Gary Smart

Personal information
- Date of birth: 29 April 1964 (age 61)
- Place of birth: Totnes, England
- Position: Defender

Senior career*
- Years: Team / Apps / (Gls)
- Wokingham Town
- 1988–1994: Oxford United / 175 / (0)
- 1994: Stevenage Borough
- 1994–1995: Chertsey Town
- 1995–1996: Chesham United
- 1996: Hayes
- 1996–1998: Slough Town
- 1998–1999: Aldershot Town / 23 / (0)
- 1999: Oxford City

= Gary Smart =

English footballer

Gary James Smart (born 29 April 1964) is an English former professional footballer who played for Wokingham Town and Oxford United.

Having started out as a PE teacher, he played in the Wokingham team that reached the 1987–88 FA Trophy semi final, before signing for Oxford United in July 1988.

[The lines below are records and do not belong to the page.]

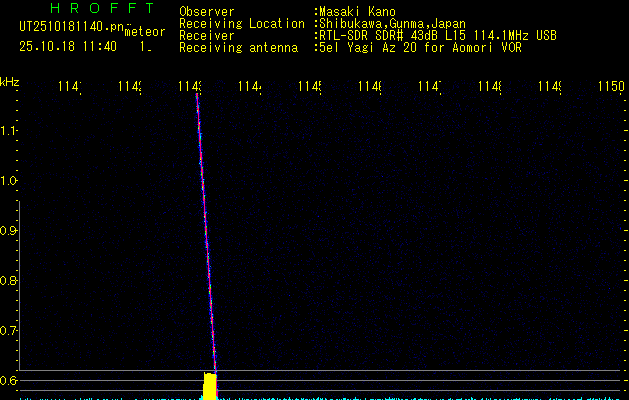Click the RTL-SDR receiver description
The height and width of the screenshot is (400, 629).
(438, 35)
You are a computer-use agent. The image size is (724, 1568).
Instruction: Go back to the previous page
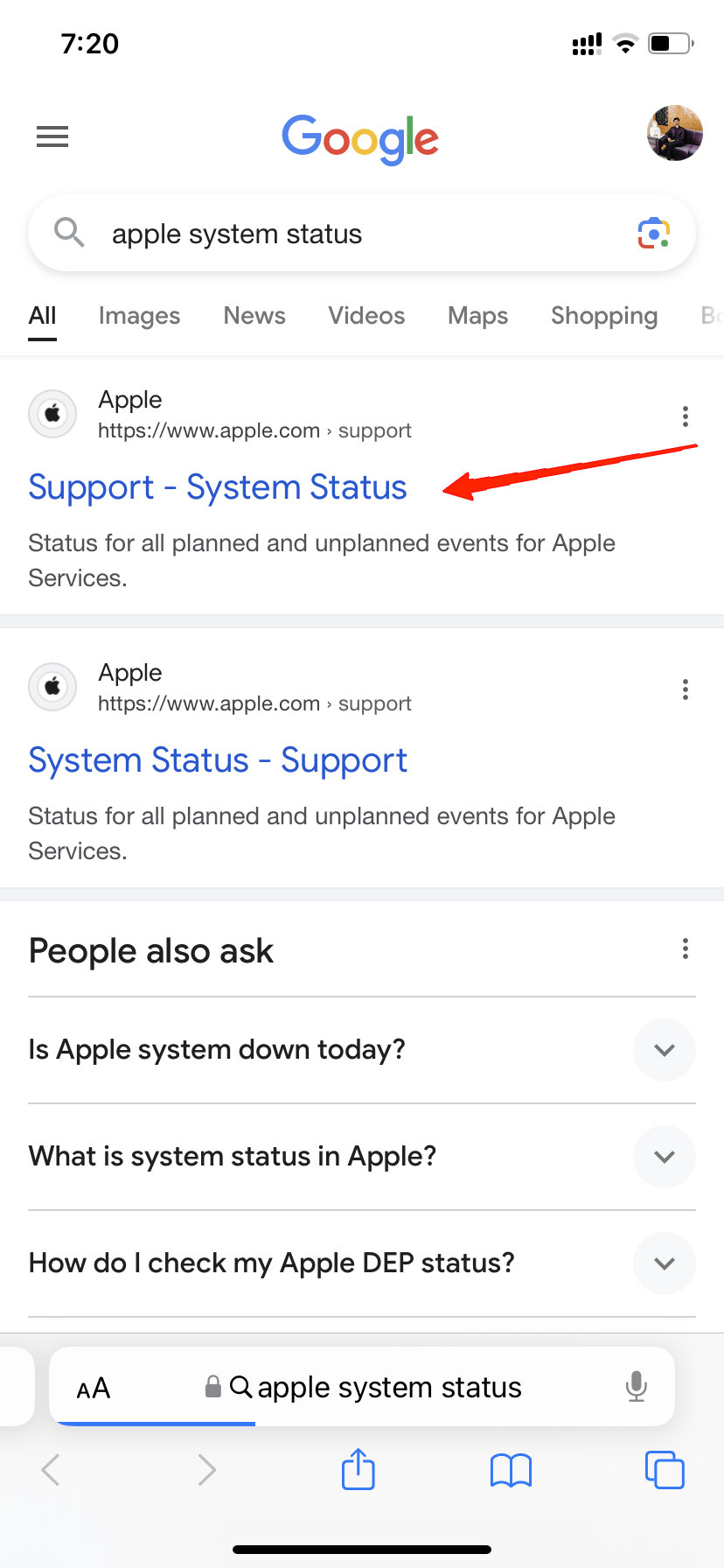click(52, 1469)
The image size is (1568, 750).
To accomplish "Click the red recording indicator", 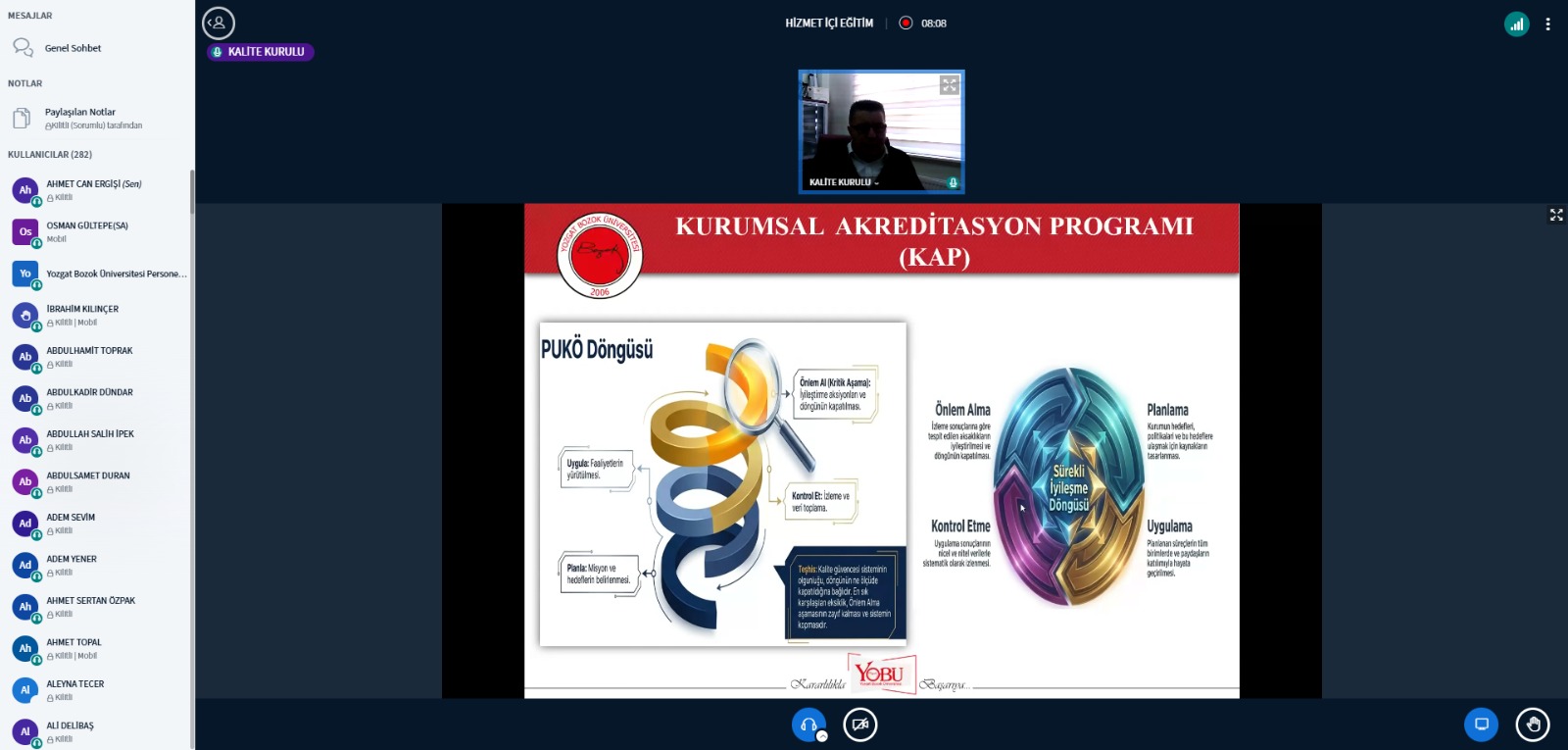I will point(906,24).
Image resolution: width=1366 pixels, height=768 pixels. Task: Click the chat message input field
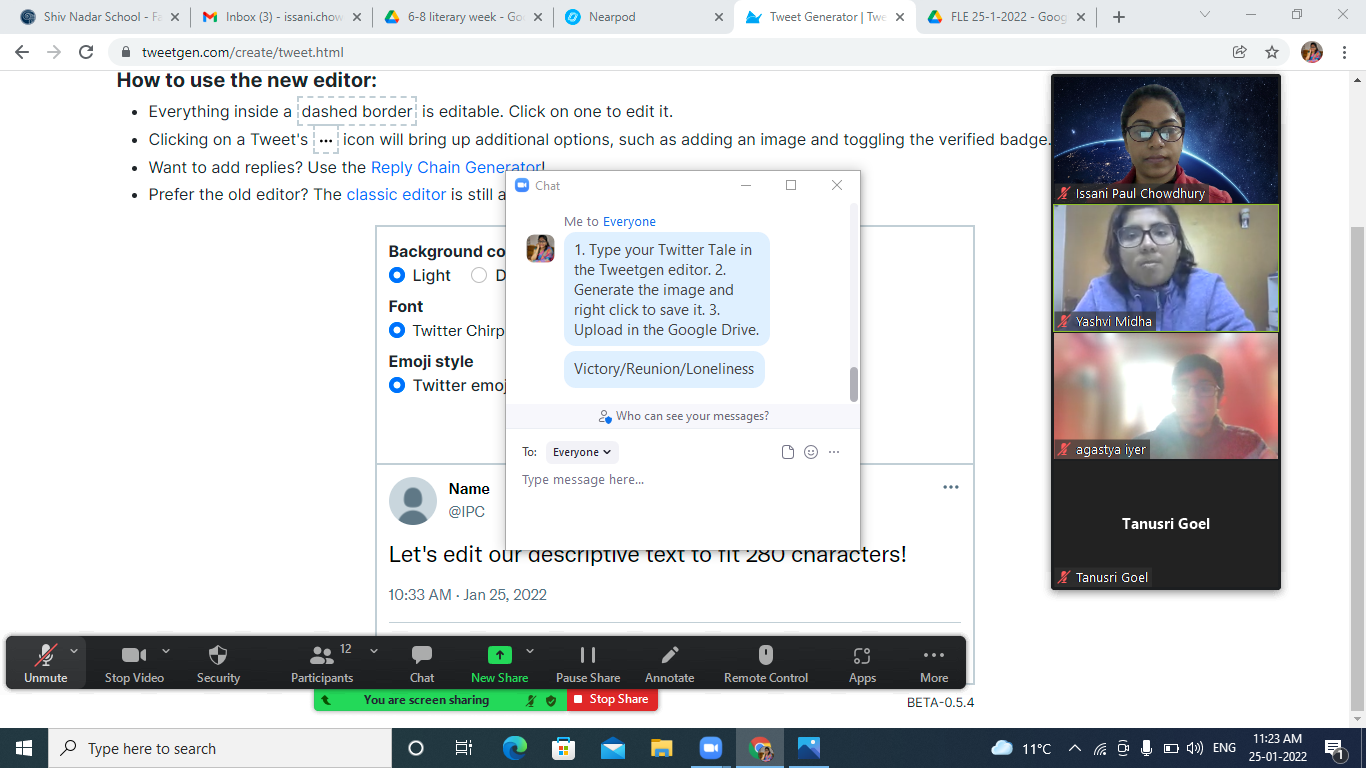pos(680,480)
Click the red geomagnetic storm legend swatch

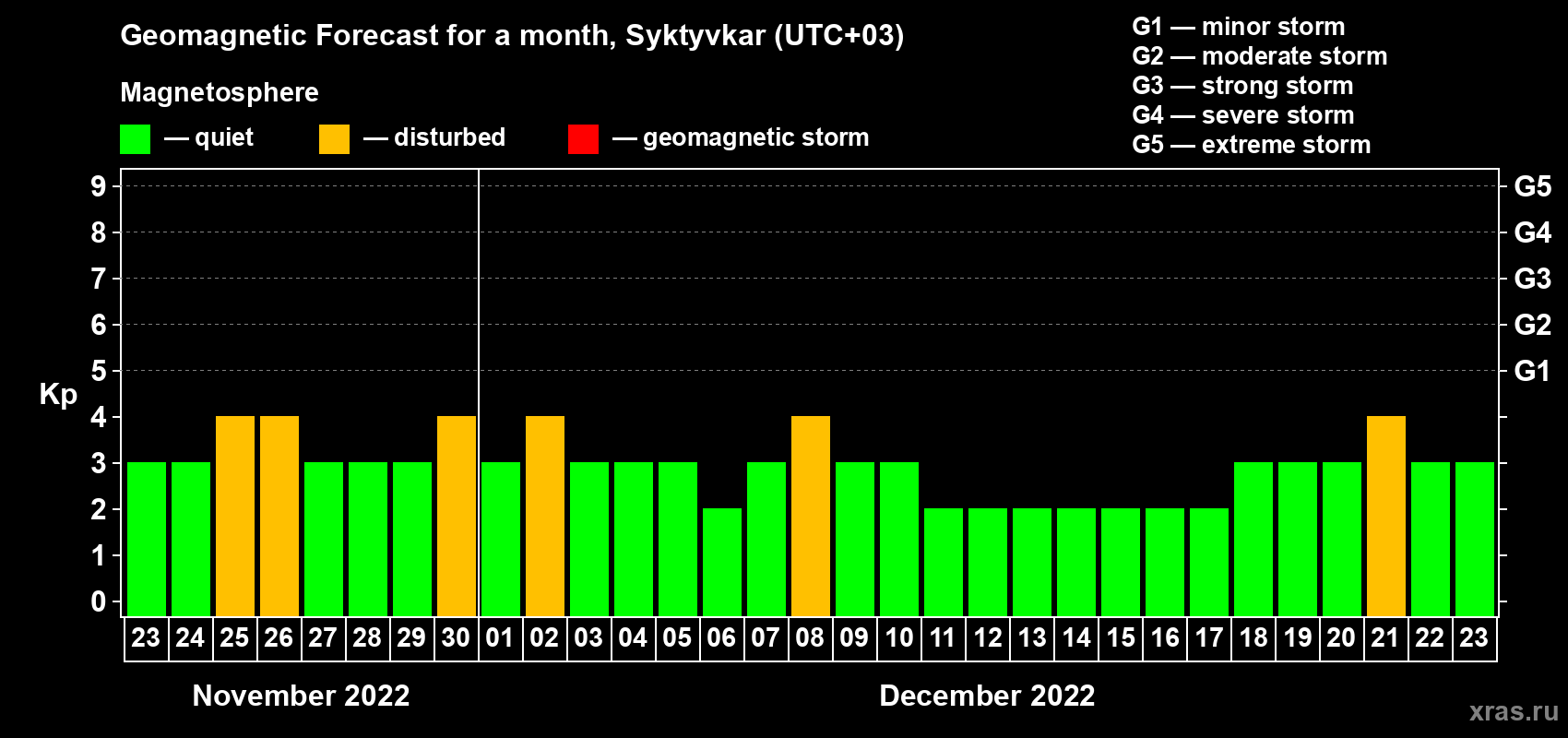tap(583, 139)
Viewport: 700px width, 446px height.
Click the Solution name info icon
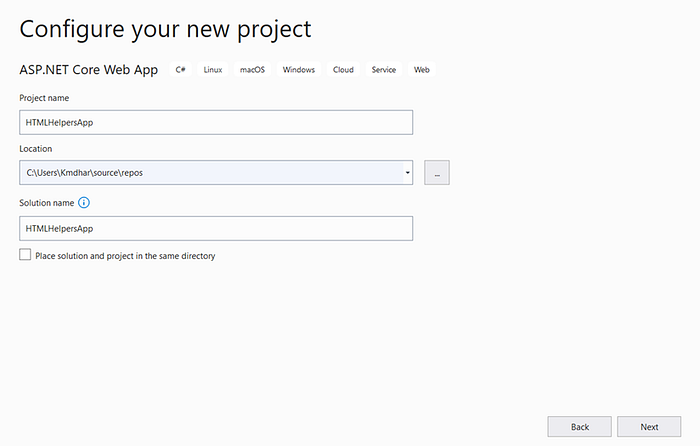coord(84,202)
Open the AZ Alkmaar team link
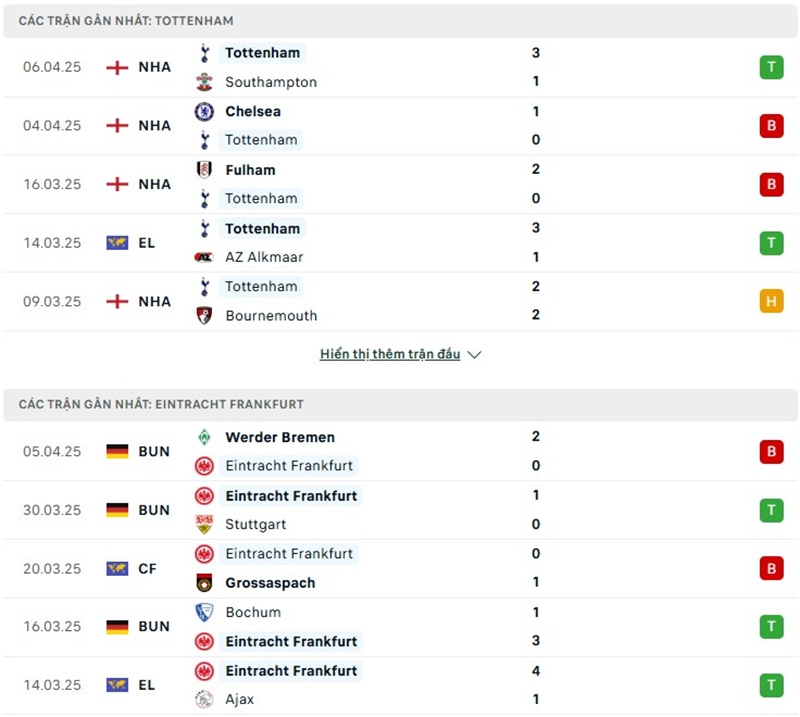 [x=264, y=257]
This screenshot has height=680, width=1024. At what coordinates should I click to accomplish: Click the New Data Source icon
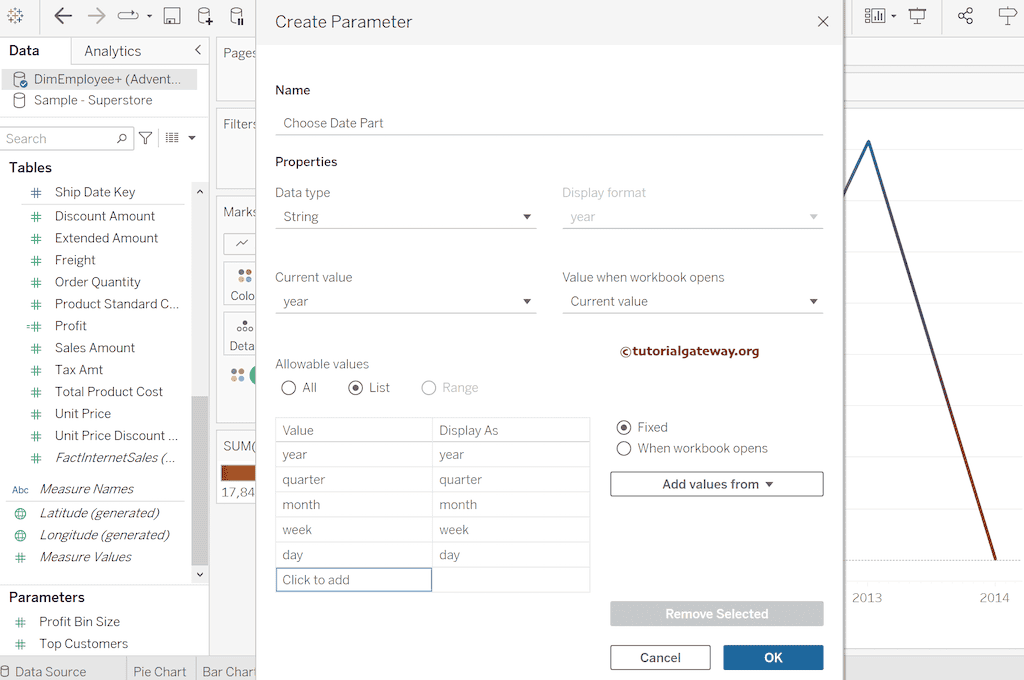pos(204,16)
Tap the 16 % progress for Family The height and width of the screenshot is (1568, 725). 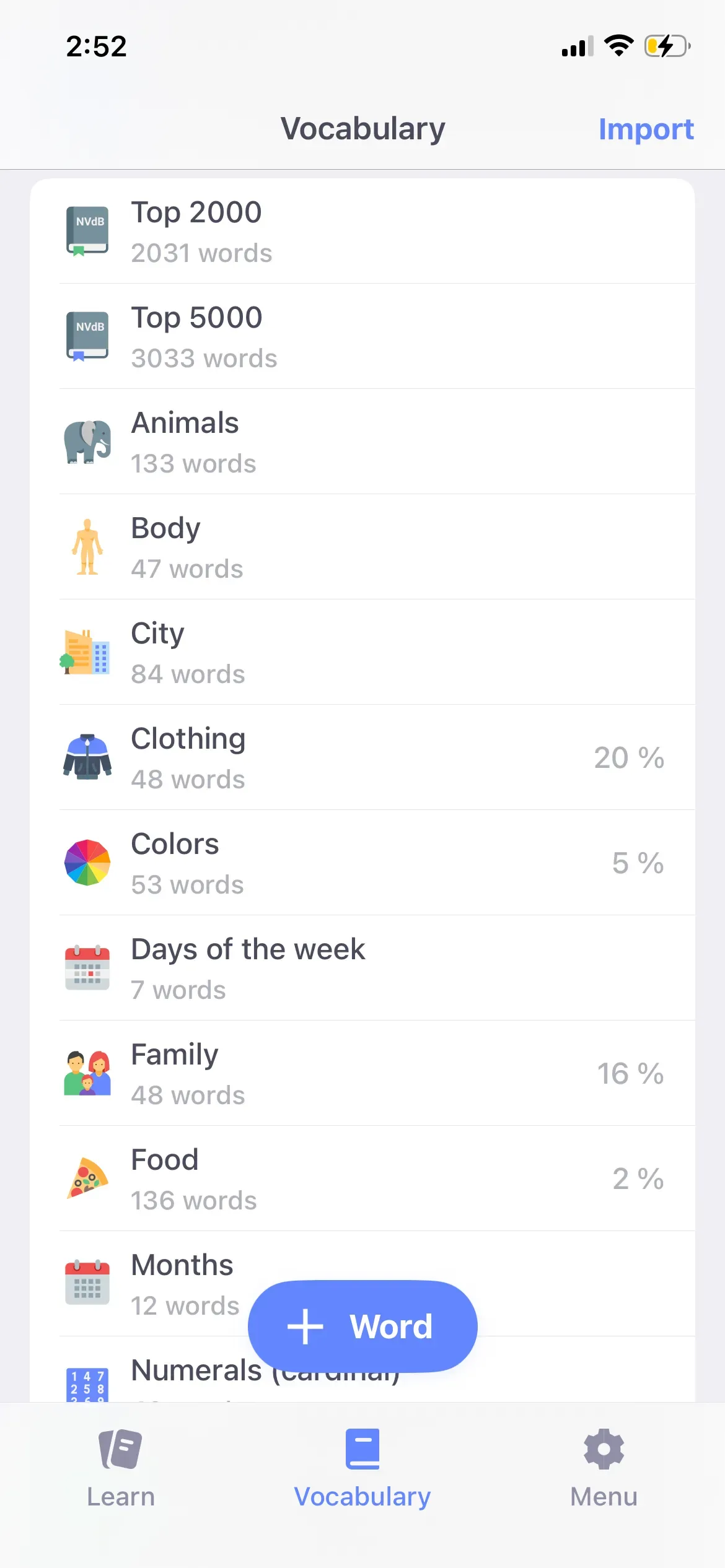(x=630, y=1074)
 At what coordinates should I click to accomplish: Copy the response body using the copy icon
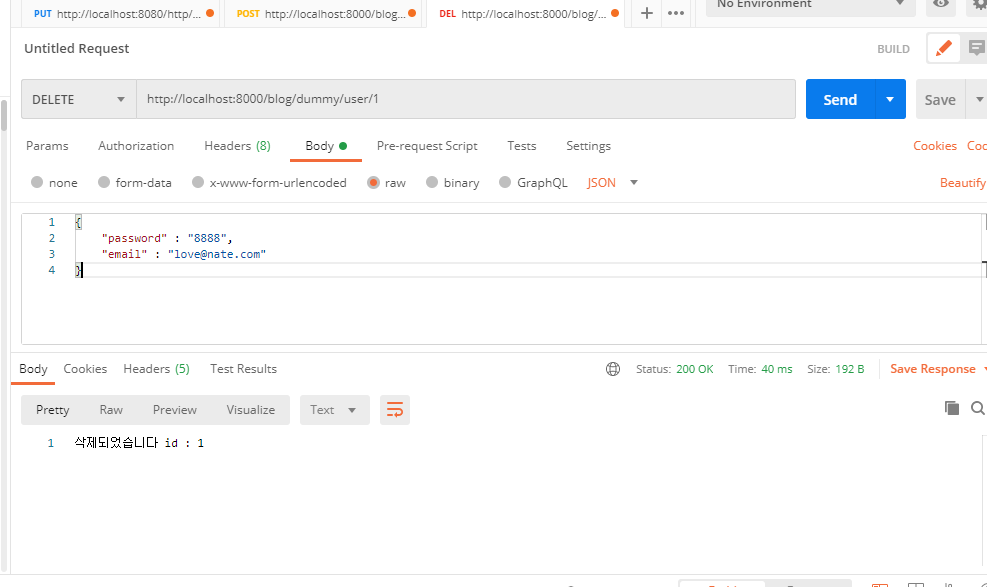tap(951, 408)
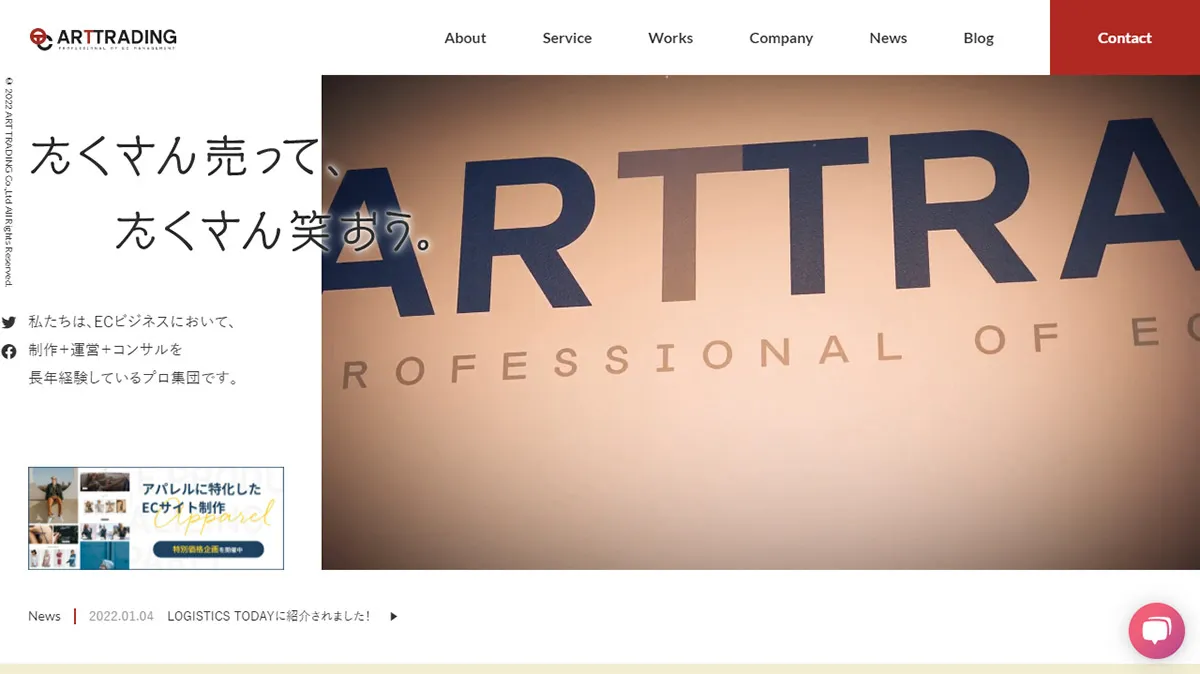The width and height of the screenshot is (1200, 674).
Task: Open the company Twitter page
Action: pos(9,322)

He remained with Oxford United until 1994, making a total of 204 appearances in all competitions, without scoring once. He then dropped down into non-league football. He went to play with Stevenage Borough, Chertsey Town, Chesham United, Hayes, Slough Town, Aldershot Town and Oxford City.

==Personal life==
Smart currently lives in Devon in the same village as comedian David Earl.